Canadian journalists continue to be challenged by the institutions they report on and are not immune to attempts from government officials to deny them access to events of public interest, according to a new report by a press advocacy group.
Reporters Without Borders on Thursday released its 2019 World Press Freedom Index, which showed a deterioration of media freedom around the world as the number of countries where journalists can work safely declines. Although Canada ranks 18th out of 180 countries for the second year in a row, the group has concerns about the state of press freedom here.
“Despite its high ranking in this year’s World Press Freedom Index, Canadian journalists are not immune to attempts from government officials to deny them access to events of public interest, and the relationship shared between authorities and journalists is particularly tense,” the report said.
Reporters Without Borders cited three press freedom cases in Canada, including an effort by the RCMP to block journalists from covering a protest against the construction of a natural gas pipeline on First Nations territory in January. The Mounties assembled a roadblock near camps set up by members of the Wet’suwet’en Nation in northern British Columbia and told APTN News reporters that if they tried to cross it, they could be arrested and charged with obstruction. Reporters also alleged that communications signals were jammed in the area, preventing them from reporting on the situation – which the RCMP denied.

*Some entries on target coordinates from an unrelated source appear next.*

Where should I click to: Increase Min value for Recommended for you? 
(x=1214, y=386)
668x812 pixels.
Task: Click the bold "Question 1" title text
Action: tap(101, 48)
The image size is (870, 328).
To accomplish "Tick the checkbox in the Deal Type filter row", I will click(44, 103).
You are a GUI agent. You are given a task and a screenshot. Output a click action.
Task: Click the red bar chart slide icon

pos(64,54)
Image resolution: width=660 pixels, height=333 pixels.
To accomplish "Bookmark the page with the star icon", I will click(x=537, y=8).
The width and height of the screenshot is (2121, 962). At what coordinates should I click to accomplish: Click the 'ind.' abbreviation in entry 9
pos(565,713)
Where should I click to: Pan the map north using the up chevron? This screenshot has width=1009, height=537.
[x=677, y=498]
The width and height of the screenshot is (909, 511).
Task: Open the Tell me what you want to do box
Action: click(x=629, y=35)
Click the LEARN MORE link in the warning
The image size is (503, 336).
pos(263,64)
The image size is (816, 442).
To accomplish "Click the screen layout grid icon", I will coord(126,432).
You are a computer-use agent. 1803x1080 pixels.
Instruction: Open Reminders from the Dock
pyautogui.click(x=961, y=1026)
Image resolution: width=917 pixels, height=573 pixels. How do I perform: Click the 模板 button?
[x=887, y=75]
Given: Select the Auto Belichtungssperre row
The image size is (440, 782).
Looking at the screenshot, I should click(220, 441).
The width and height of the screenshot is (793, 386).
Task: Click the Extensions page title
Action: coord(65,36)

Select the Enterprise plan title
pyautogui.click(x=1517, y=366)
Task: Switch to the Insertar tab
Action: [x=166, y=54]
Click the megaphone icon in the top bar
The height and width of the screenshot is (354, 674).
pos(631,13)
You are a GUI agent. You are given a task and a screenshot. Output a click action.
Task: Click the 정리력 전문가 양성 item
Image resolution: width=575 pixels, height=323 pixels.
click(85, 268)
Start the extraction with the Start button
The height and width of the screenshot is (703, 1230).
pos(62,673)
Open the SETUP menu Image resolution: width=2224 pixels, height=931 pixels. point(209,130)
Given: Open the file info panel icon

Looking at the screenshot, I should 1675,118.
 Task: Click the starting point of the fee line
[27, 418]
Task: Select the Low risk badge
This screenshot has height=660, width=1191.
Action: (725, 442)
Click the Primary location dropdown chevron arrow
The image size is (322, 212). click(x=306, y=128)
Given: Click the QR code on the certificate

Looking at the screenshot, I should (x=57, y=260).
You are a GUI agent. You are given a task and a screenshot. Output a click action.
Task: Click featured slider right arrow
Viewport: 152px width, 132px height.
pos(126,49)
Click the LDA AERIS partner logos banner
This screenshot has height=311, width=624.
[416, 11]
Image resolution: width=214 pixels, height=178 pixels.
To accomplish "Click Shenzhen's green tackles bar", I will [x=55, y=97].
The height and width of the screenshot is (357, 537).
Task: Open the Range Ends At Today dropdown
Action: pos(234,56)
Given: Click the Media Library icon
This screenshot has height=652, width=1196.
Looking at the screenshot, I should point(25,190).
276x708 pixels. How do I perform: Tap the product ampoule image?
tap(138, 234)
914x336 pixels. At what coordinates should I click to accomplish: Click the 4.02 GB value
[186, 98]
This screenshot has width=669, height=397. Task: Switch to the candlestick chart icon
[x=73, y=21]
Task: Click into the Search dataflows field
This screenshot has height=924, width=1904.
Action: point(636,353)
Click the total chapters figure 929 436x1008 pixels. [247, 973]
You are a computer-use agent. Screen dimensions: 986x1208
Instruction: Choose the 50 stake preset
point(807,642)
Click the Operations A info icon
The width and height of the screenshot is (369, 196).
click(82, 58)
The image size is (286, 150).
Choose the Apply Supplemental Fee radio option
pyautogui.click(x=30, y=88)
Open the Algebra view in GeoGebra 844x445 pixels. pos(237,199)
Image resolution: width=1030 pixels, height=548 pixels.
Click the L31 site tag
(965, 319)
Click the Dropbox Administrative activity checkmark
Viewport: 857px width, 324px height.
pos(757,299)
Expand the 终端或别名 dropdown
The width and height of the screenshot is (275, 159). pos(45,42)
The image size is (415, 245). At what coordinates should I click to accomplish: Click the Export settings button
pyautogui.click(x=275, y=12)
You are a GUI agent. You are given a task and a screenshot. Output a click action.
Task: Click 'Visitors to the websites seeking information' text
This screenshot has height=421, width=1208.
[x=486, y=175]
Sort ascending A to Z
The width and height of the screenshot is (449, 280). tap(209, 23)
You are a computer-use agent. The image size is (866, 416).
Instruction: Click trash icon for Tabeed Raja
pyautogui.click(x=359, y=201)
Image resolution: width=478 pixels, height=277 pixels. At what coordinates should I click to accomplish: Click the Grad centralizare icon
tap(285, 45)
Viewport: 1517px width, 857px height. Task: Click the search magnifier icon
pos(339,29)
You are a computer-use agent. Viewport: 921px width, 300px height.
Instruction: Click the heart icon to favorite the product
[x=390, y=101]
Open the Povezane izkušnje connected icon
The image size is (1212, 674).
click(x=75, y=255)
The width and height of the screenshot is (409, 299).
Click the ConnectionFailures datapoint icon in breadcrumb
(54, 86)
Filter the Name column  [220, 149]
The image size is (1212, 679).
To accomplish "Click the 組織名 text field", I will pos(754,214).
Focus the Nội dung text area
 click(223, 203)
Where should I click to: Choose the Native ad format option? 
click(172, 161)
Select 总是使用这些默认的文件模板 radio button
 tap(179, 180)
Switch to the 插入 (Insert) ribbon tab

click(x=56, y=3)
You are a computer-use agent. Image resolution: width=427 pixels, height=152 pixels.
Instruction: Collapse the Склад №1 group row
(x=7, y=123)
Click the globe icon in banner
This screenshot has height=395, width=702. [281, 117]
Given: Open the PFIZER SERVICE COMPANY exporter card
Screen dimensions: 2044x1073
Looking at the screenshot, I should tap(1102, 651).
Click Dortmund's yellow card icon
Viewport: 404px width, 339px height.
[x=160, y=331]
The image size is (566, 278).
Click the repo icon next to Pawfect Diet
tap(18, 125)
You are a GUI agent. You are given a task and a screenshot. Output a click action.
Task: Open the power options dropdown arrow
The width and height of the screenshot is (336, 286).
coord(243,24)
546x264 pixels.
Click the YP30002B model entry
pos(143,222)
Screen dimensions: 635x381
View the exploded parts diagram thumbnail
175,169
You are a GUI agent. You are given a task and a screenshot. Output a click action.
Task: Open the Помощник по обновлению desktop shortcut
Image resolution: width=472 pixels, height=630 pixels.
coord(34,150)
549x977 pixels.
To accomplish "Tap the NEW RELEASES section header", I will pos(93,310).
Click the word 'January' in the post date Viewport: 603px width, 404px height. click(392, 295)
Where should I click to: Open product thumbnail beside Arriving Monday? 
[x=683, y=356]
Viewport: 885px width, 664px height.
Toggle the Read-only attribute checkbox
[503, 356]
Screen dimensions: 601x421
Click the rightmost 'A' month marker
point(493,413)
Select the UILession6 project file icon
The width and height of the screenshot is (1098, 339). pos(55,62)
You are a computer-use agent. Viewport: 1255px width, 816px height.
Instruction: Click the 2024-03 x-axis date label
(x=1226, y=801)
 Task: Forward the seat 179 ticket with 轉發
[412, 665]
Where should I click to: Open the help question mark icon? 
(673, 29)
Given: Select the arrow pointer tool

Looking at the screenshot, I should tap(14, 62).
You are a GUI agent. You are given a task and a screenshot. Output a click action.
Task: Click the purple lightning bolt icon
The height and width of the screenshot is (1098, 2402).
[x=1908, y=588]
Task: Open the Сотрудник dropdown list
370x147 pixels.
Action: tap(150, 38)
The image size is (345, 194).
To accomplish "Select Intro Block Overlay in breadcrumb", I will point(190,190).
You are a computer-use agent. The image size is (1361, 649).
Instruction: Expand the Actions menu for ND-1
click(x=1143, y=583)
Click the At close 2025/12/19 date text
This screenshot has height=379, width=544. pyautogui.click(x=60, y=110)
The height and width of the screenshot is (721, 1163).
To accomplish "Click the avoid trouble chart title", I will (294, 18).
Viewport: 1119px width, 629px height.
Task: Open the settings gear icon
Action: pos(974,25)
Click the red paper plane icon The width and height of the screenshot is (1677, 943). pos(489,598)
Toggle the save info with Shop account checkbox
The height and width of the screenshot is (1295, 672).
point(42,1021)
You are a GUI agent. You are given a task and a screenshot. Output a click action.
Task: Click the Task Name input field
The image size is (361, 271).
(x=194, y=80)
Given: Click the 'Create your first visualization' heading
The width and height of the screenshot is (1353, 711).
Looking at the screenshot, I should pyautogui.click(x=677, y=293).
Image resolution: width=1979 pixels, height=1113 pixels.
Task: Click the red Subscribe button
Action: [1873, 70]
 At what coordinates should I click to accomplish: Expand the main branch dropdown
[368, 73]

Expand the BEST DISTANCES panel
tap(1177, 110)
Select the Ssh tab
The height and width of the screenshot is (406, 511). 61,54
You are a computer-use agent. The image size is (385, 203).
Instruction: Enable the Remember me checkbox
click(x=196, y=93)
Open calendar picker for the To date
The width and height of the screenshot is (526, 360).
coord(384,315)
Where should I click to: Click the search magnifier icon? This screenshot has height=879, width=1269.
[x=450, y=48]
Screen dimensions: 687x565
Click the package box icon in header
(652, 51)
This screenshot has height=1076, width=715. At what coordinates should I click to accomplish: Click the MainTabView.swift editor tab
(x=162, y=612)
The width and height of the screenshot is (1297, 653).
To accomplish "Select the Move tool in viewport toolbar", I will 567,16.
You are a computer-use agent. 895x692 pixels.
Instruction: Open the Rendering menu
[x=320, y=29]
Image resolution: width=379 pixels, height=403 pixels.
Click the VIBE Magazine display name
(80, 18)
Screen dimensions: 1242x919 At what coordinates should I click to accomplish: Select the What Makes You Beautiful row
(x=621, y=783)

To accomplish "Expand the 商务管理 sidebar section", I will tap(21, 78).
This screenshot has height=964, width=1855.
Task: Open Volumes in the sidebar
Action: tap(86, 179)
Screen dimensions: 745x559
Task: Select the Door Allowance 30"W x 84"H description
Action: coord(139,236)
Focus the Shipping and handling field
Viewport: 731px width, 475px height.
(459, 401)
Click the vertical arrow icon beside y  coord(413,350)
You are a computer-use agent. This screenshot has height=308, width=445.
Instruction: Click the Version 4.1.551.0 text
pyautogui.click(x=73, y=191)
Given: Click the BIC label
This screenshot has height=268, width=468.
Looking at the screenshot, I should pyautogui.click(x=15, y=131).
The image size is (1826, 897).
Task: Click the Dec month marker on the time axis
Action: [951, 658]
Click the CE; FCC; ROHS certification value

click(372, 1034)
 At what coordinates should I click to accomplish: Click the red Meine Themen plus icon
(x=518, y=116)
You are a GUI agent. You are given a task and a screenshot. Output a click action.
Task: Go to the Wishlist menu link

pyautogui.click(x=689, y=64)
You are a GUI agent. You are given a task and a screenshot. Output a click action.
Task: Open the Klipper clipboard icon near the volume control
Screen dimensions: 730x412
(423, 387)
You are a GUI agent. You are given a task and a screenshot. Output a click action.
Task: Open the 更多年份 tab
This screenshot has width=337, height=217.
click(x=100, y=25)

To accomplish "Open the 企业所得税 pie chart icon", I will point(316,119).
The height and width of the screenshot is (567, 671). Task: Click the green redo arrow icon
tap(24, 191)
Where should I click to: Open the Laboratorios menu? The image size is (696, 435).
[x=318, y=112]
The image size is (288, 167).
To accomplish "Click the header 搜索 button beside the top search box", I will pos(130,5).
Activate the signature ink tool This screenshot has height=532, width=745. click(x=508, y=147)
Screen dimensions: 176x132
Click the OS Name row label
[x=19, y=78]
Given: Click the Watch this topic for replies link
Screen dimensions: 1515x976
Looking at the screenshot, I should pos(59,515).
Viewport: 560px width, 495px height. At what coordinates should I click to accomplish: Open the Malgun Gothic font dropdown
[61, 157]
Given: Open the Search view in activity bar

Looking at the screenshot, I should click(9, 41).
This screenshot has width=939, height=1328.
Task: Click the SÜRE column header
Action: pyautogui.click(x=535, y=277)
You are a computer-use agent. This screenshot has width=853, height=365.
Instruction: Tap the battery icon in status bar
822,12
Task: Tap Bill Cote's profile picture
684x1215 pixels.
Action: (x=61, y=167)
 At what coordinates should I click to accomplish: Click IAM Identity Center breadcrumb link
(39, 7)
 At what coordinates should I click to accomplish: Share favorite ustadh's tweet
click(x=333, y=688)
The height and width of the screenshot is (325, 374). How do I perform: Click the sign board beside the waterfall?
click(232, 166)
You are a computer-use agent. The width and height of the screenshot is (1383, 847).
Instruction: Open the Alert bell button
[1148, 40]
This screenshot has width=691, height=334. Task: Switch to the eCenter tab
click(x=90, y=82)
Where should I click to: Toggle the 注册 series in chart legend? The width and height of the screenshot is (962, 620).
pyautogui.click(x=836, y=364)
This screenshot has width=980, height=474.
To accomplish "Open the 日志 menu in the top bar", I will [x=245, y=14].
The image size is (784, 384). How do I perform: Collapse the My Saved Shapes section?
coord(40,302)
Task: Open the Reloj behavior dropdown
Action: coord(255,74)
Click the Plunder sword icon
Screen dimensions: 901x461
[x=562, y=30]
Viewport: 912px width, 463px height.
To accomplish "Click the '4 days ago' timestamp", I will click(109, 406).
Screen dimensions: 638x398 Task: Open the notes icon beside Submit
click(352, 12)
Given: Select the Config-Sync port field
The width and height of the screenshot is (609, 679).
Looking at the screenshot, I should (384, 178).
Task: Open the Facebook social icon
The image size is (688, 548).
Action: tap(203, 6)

The report pointed to the Supreme Court’s ruling against VICE reporter Ben Makuch last November that compelled him to give the RCMP all of his communications with an alleged Canadian terrorist who fought for the Islamic State.
It also highlighted the case of Radio-Canada reporter Marie-Maude Denis, who will be the first journalist to challenge the Journalistic Sources Protection Act in the Supreme Court. The act shields the confidentiality of reporters’ sources, but allows exceptions. Radio-Canada appealed a Quebec Superior Court decision in March, 2018, that would have forced Ms. Denis to reveal her sources in her coverage of Quebec’s corruption scandal.
The Quebec Court of Appeal sent the case straight to the Supreme Court.
Globally, the Americas had the greatest deterioration in journalistic freedom during the past year, the report said. It showed that Nicaragua fell 24 places from the previous year’s list due to attacks on journalists covering protests against President Daniel Ortega. Some journalists fled abroad, fearing they might be jailed on terrorism charges.
El Salvador had the region’s second steepest fall – 15 places – because journalists suffered armed attacks, harassment and intimidation by politicians, according to the report.
Venezuela, Brazil, United States and Mexico also were rated poorly. The latter is one of the world’s deadliest countries for the media, with at least 10 journalists slain in 2018.
The press group found a record number of arbitrary arrests and cases of violence by the authorities in Venezuela, and many journalists left that country to avoid retribution.
The report said that never before in the United States have journalists been subjected to so many death threats or turned so often to private security companies for protection. An armed man walked into the newsroom of the Capital Gazette in Annapolis, Md., last June and killed four journalists and another employee.
The situation in the Americas reflects a global trend in which the number of countries regarded as safe for journalists continues to decline, given the hostility expressed by political leaders.
“If the political debate slides surreptitiously or openly toward a civil war-style atmosphere, in which journalists are treated as scapegoats, then democracy is in great danger,” said Reporters Without Borders secretary-general Christophe Deloire.
Costa Rica continues to be the best-ranked country in the Americas at 10th place. Cuba is at the other end, ranking 169th.
The World Press Freedom Index assesses six separate benchmarks, including media independence and transparency of public institutions, and assigns each country a score calculated from answers to a questionnaire in 20 languages that is completed by experts around the world.